Sam Milstein, PhD, Pharmaceutical Development Consultant
Dr. Milstein is currently the CEO of NeuraCell Research Corp. NeuraCell has identified neuronal progenitor stem cells that will be used to treat various ophthalmic diseases via autologous transplantation including retinitis pigmentosa and macular degeneration. Previously, Dr. Milstein was Scientific Officer at Ception Therapeutics, Inc. (in 2009, Ception was acquired by Cephalon, Inc.). Ception’s lead program is a monoclonal antibody, currently in clinical trials, for the treatment eosinophilic esophagisitis and asthma. Dr. Milstein is responsible for technical planning and oversight of the drug discovery arm of the company. From 2001-2006, Dr. Milstein was the founder/CEO of Fulcrum Pharmaceuticals (later merged with Ception), a drug discovery, drug design company. Fulcrum’s technology designed an oral MRSA compound with a novel mechanism of action and a family of TNFR1 inhibitors for the treatment of rheumatoid arthritis. From 1990-1999, he was the founder and President of Emisphere Technologies, Inc. Dr. Milstein received his PhD in biochemistry from New York University. He completed his postdoctoral fellowship at the Sloan-Kettering Cancer Institute in 1982.
King Lee, PhD, RAC, Regulatory Consultant
Dr. Lee is an independent consultant, and most recently the VP of Regulatory/Clinical Affairs for Cornerstone Pharmaceuticals, Inc. from 2004 to 2011. Dr. Lee is also an adjunct professor of Quinnipiac University, and has been since 2006. Previously, Dr. Lee was the VP of Regulatory Affairs for Acorda Therapeutics, Inc. in 2004. During 2001-2003, Dr. Lee was Executive Director of Regulatory Affairs/Quality Assurance with ATON Pharma, Inc. (acquired by Merck in 2003), and worked with drugs such as ZOLINZA® (vorinostat) for cutaneous T-cell lymphoma. Prior to ATON, Dr. Lee was the Director of Regulatory Affairs/Quality Assurance for VION Pharmaceuticals, Inc. from 1996 to 2001. Dr. Lee was also a Senior Pharmacologist at Sterling-Winthrop. Dr. Lee has authored and co-authored over 45 publications (scientific and professional papers, books and review articles) and over 45 scientific abstracts. Dr. Lee received his PhD in Pharmacology from the College of Medicine of the University of Kentucky in 1983, and was certified by the Regulatory Affairs Professionals Board in 1994.

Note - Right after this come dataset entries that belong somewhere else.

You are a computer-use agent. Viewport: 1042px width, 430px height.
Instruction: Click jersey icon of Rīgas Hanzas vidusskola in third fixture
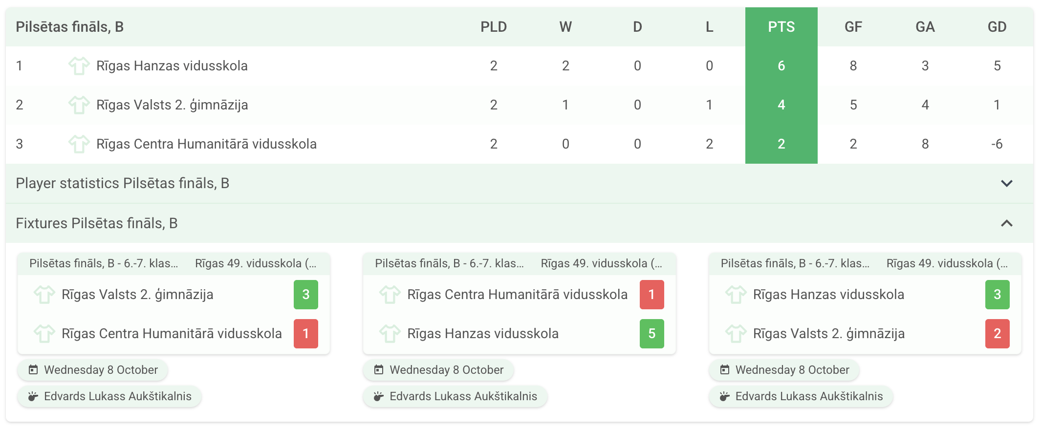(x=736, y=295)
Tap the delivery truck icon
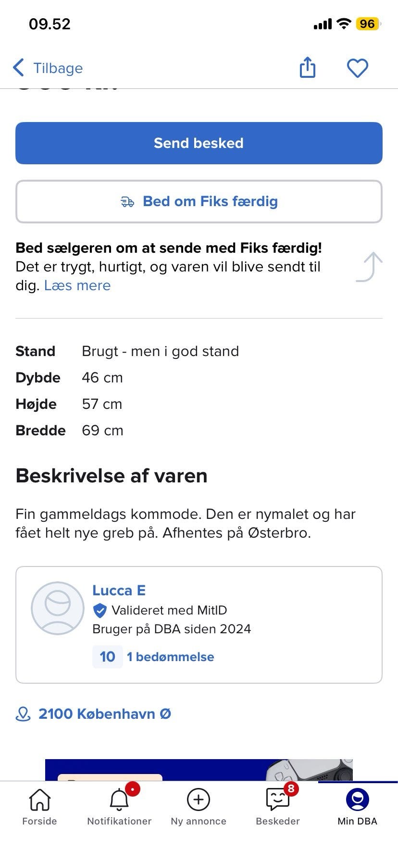This screenshot has height=861, width=398. [x=127, y=202]
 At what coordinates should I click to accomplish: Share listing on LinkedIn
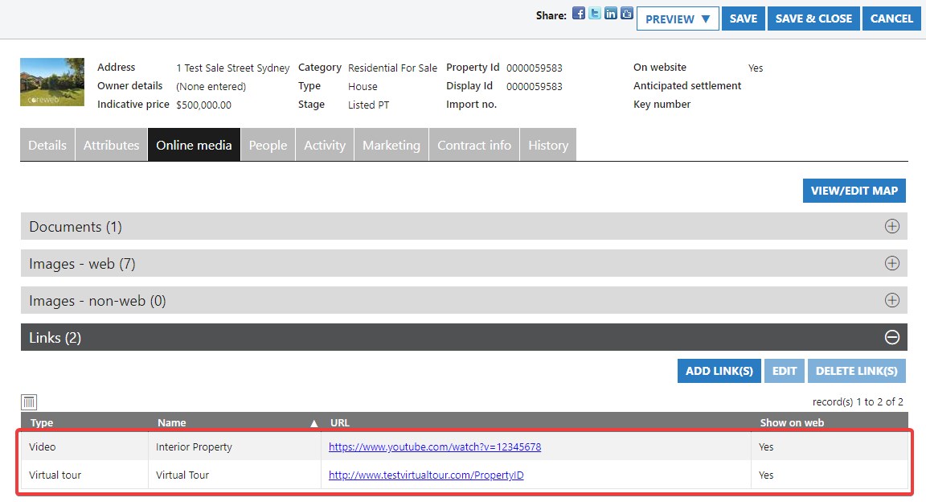tap(611, 14)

Stephen Anderson, PhD, Pharmaceutical Consultant
Dr. Anderson received an AB (1972) and a PhD (1979) in Biological Chemistry from Harvard University. From 1978 to 1982 he was a postdoctoral fellow with Dr. Frederick Sanger at the MRC Laboratory of Molecular Biology in Cambridge, England. From 1982 to 1988, Dr. Anderson was a scientist and manager at Genentech, Inc., serving both as Associate Director of the Biocatalysis Department and as leader of the Second Generation tPA Project Team in the Cardiovascular Research Department. In 1988 he became a Resident Member of the Center for Advanced Biotechnology and Medicine and an Associate Professor in the Department of Molecular Biology and Biochemistry, Rutgers University, and in 1999 he became the Chair of this department. In 1997 Dr. Anderson, together with Dr. Gaetano T. Montelione of the CABM, proposed a new discipline of structure-based functional genomics or structural genomics that involved the prospective analysis — via 3D structure determination — of gene products of unknown structure and function.
Bijan Almassian, PhD, Pharmaceutical Consultant
Dr. Almassian has over 20 years of experience in the pharmaceutical industry across multiple disciplines including Research and Development, Business Development and Operations Management. Dr. Almassian is currently the founder and president of Pars Pharmaceutical Consulting in Connecticut, advising biotechnology companies on their drug development and regulatory needs. Prior to Pars, he served as President and Chief Executive Officer of ExSAR Corporation from 2005 to 2010, moving the company from a platform-based drug discovery service provider to a drug development enterprise, wherein ExSAR built a drug pipeline of small drug molecules for potential treatment of genetic diseases and neurological disorders. Prior to ExSAR, Dr. Almassian was the Chief Operating Officer at Panacea Pharmaceuticals, Inc., a private company focused on the discovery of drugs for the treatment of cancer and neurological disorders. Before joining Panacea, he held executive positions at Vion where he built the company’s drug development operations. Before Vion, he was with Genelabs Technologies (GNLB), where he was responsible for the pharmaceutical development of three drugs for the treatment of cancer, HIV and lupus. Dr. Almassian received his MS in Medicinal Chemistry from Northeastern University in Boston and his PhD in Medicinal Chemistry from the Massachusetts College of Pharmacy and Allied Health Sciences in Boston.